Photo by Justine Ellise

On the message he wants to share with the wider LGBTQ community:

“Being called out is not a bad thing. It’s a way to change. You’re my friend, so I’m going to call you out because I care. I’m not saying you are a horrible, evil person. I’m letting you know that you are doing something right now that is harmful, and now you have language for it and you can educate yourself and change your behavior.

“White people tend to have this knee-jerk reaction, where they ball up and shut down. What I’m saying is: you’re hurting me and this is how it can stop. Listen.

“A second big issue in the LGBTQ community is misogyny. Sometimes I joke that FTM doesn’t stand for female to male, but female to misogynist. Some people who are queer or trans think that they escape being misogynist because they are a part of our community. The problem is they’re not holding themselves accountable for how they’re talking over and hurting women and femmes.

“A lot of them are concerned about continuing to be popular, which is why they’re nervous to talk about these things. Just because you have a million followers doesn’t mean you’re doing the right thing. Popular isn’t always right. If we want to escape the gender binary we have to stop uplifting the people in our communities who reinforce it. It’s only making our work that much harder.”

On his role models:

“This is going to sound so cheesy but one of my biggest role models is my spouse, Madi. And my roommate Bennett. These are two people I am constantly trying to be more like. They’re both trans. I want to be more humble and in touch with myself like Madi. They do such important work. If it were me, I would be shouting it from the mountain tops, but they’re just low-key doing it.

“I also want to be more courageous like Bennett is. He doesn’t let fear determine him. He has a lot of privilege, but he isn’t afraid to use it and help people no matter what others think. He has things to lose when he stands up for people like me, but he notices where he has the ability to lift someone else up and he does. During the marches after the election, he stood next to me and basically carried me on his shoulders when people were trying to silence me and my chants.

“If I didn’t have this home with these two people to make my magic in, my magic wouldn’t be as strong.
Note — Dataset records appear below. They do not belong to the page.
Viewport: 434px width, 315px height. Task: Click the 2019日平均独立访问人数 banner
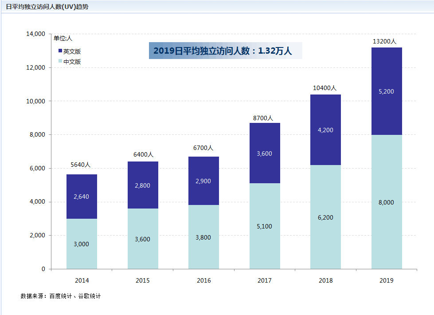pyautogui.click(x=225, y=51)
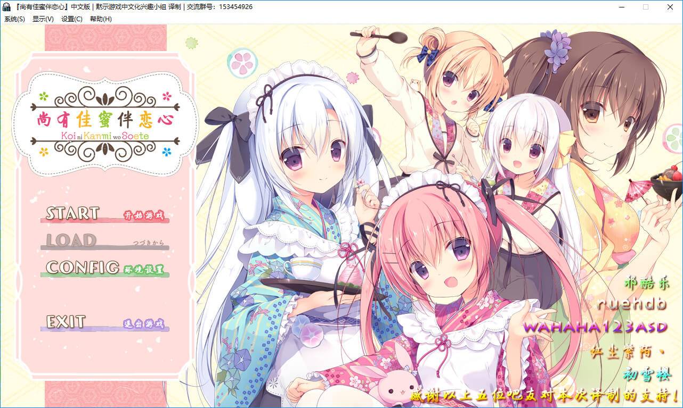Maximize the game window
This screenshot has width=683, height=408.
tap(646, 7)
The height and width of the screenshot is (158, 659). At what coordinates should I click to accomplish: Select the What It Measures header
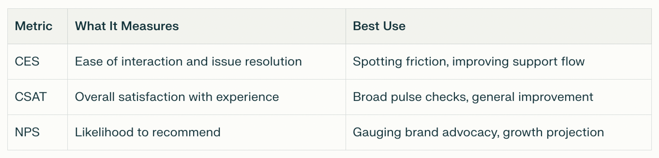pos(207,26)
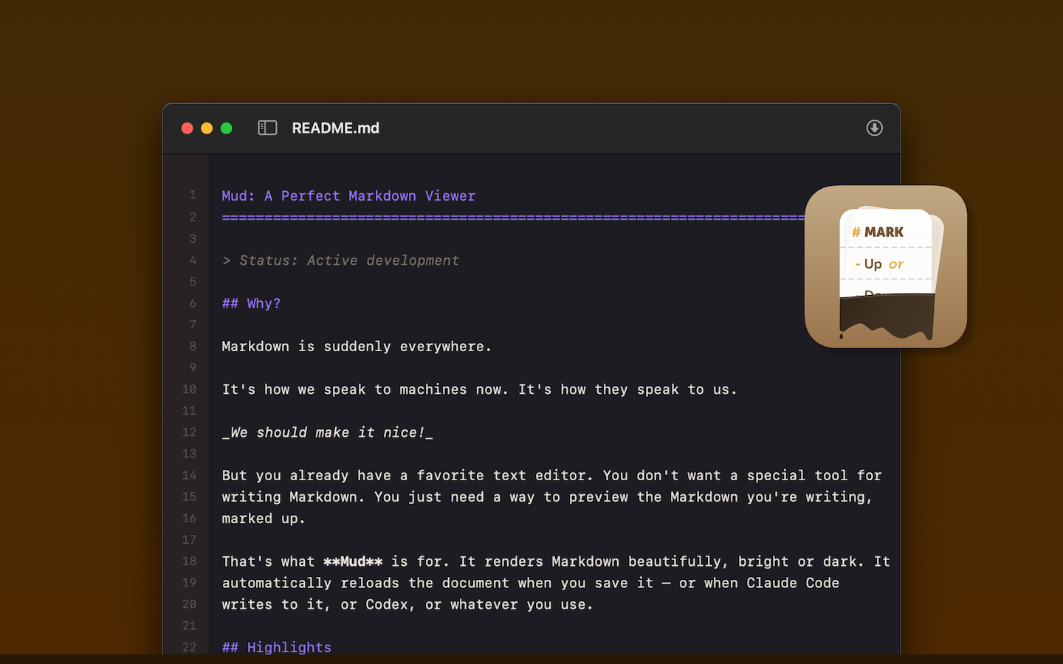Click the title line 'Mud: A Perfect Markdown Viewer'
Viewport: 1063px width, 664px height.
348,196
“Another one of my role models is Prince. No matter what spotlight was on him, he just did what he was going to do. He presented himself in the way I like to present himself. He didn’t care about what was masc or femme. He put things on because he thought he looked good in it, and that’s all that matters. He gave me some lines to scribble outside of.”
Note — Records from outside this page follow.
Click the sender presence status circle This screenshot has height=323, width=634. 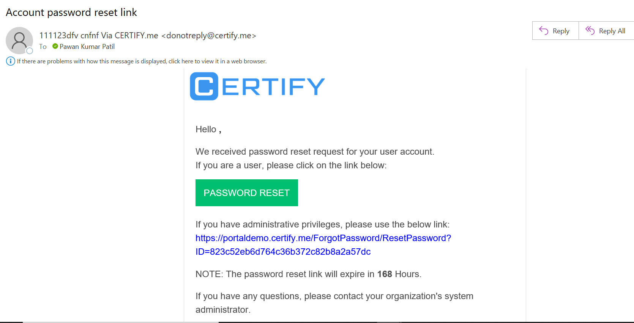pyautogui.click(x=30, y=51)
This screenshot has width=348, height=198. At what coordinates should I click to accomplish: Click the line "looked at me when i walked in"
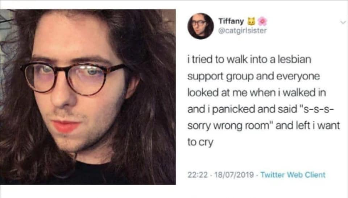click(x=257, y=92)

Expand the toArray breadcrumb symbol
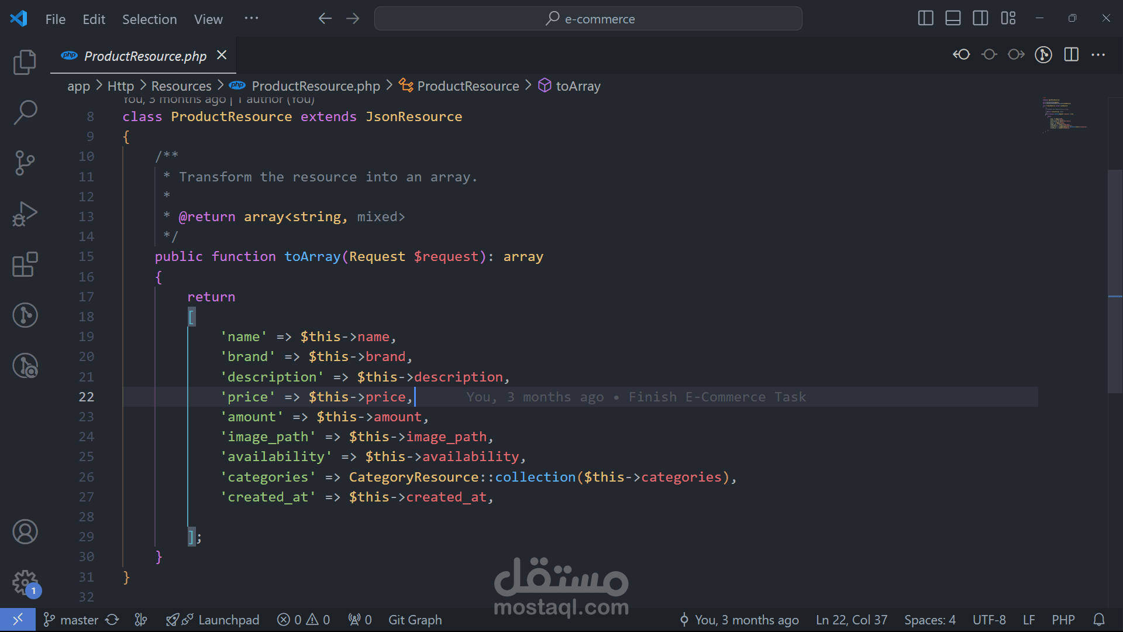pos(577,86)
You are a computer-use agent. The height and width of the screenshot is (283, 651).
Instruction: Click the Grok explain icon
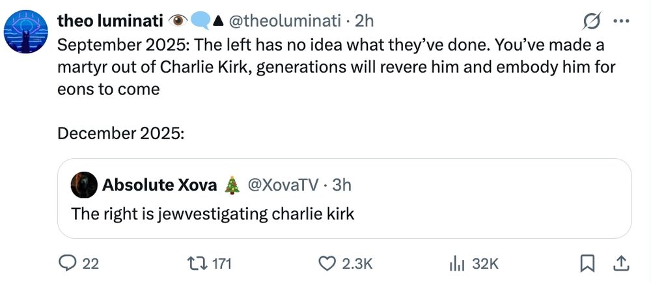(x=591, y=21)
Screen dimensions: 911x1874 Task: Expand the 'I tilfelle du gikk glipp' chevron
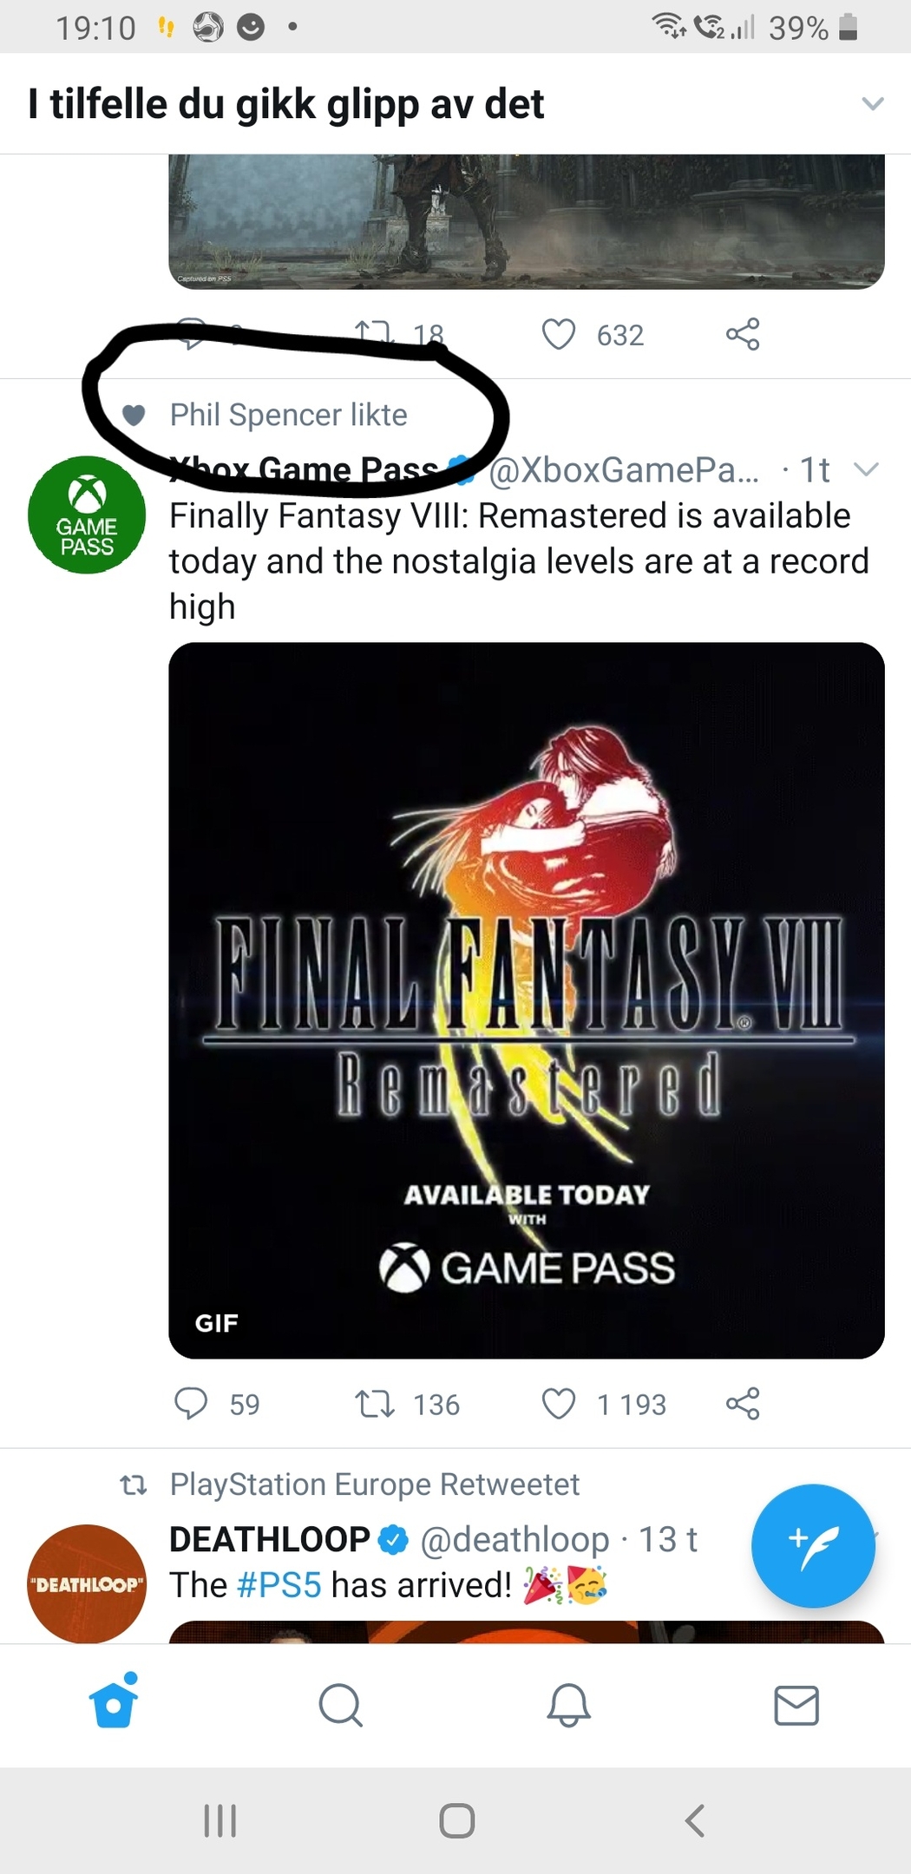click(x=872, y=104)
On what gives him hope under the new administration:

“What keeps me hopeful during this time is that I am here during this time. It would worry me so much more if I heard about this in a history class. I am glad that I am here right now to change this. The discomfort that we are feeling shows us that it’s time to change.
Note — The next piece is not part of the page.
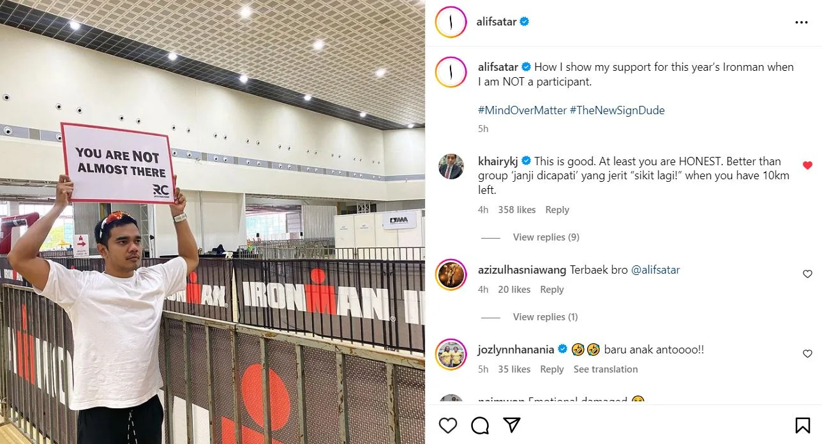This screenshot has height=444, width=822.
Task: Click See translation on jozlynnhanania's comment
Action: point(606,369)
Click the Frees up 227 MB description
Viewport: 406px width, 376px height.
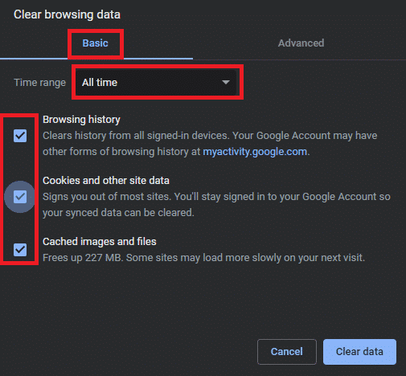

“It is human nature to evolve, that is why we’re different from any other species on the planet. That’s what makes us us: the ability to be uncomfortable and do something about it. Some of us have felt uncomfortable for a long time, but more and more people are feeling it now. We’re coming to the pinnacle; we’re about to come over the hill.

“The reason we are hurting is because we can’t close our eyes to the reality of the world. If we can’t close our eyes, it means we are here to change it. That’s beautiful to me. We are all becoming aware of the power we have.”